## Complete the following:
• A. In the excerpt on pharmaceutical marketing and consumer trust, who says that doctors are increasingly pressed for time?
• B. Continue the excerpt on pharmaceutical marketing and consumer trust from its last sentence.

## Selected extract:
Doctor’s judgment can also be seriously undermined if they are pressured into supplying prescriptions that they deem unsuitable for the patient. Doctors may be entitled to consider the value of their position if their judgment is overruled by patients in favor of marketing by specific drug companies. “The worst possibility is when patients insist on a particular treatment they have seen advertised, which isn’t necessarily what the physician thinks is best for them,” says Howes. This can break down the trust between the physician and the patient.
One of the biggest challenges drug companies face is overcoming the sensitive issue of trust, which has deteriorated between consumers and drug companies. Drug companies are viewed with apprehension and suspicion by consumers who consider them to have an emphasis on profits above all else. Repairing this damage is likely to be a long-term and difficult process.
“Consumer anxiety needs to be combated,” says Fox-Hill. “All the pharma companies have a huge problem with trust. The only time trust isn’t a problem is when a product is so price-sensitive that consumers have no choice but to choose it. Where there are other issues, then consumers are asking questions. They do need to provide us with more information and to write in plain language that consumers can understand. Drug companies aren’t helping to engage with the consumer and to create trust. Better communication is essential as trust is already damaged. If they want to up their bond and improve consumer loyalty then they need to reach the consumer on their level rather than talking down to them.”
As the internet continues to provide masses of information, consumers’ appetite for more knowledge regarding their health and well-being is likely to grow. The internet is a perfect tool to search for answers without any constraints. It also provides pharmaceutical companies with an opportunity to reach millions of potential customers “The growing emphasis on the web and online marketing initiatives is definitely going to continue to increase,” explains Rhiew-Breslin. “Doctors are increasingly pressed for time in terms of trying to maximize the number of patients they see during office hours. This can create a challenging environment for a pharmaceutical sales representative who is trying to see a doctor and convey key messages relating to the therapeutic benefits of their medicines. A great way to complement the sales force efforts is with online initiatives, such as e-detailing, whereby you reach the physician when he or she is more amenable to learning more about your brand and/or products.”

## Available data:
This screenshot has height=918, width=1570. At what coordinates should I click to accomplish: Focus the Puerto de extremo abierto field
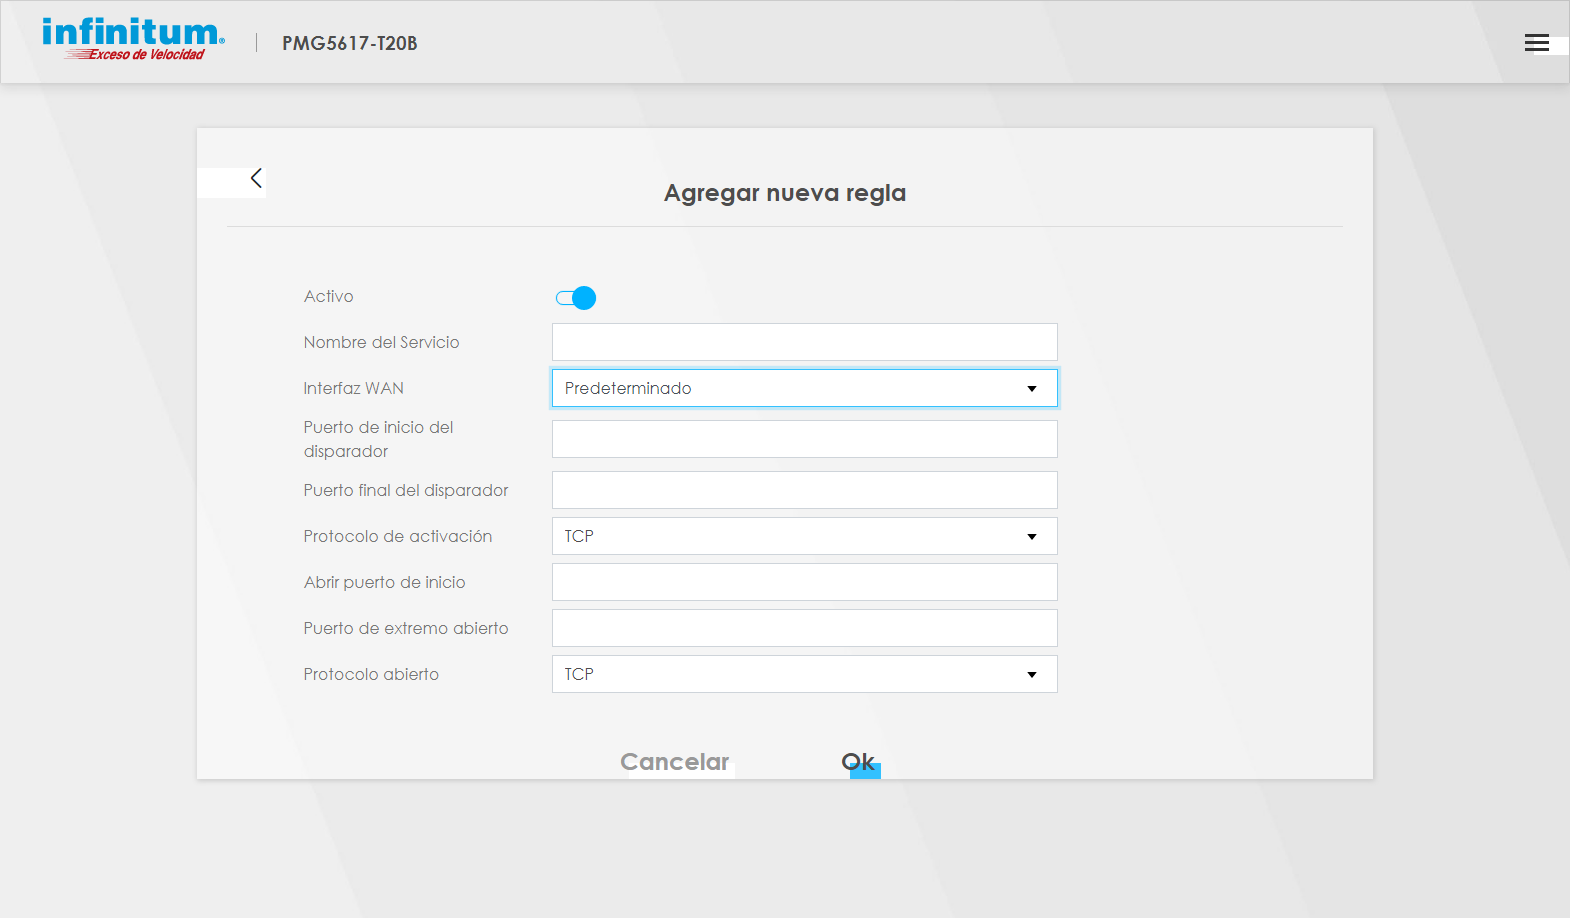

## Numbered responses:
• A. Rhiew-Breslin

• B.
Building a better relationship between consumers, healthcare professionals and drug companies is also likely to become much more apparent. Drug companies are slowly beginning to realize that an ethical image is crucial to attracting and retaining customers. “We will see much more dialogue between consumers, healthcare professionals and drug companies,” foresees Prior. “The whole ethos of people in the world and how they interact is changing – they will expect brands to act in a responsible and meaningful manner, and will enter into relationships with businesses and brands that meet the expectations people have of them. Dialogue and listening will be important.”
As competition continues to increase, so will the need for pharmaceutical companies to improve and adapt their marketing to attract customers. Building back trust must be the first crucial step. What’s needed is for drug companies to inject a dose of balanced and impartial information into their marketing, whilst striving to preserve the all-important physician-patient relationship through putting the public’s needs before their own. Achieving this may halt any impending advertising overdose.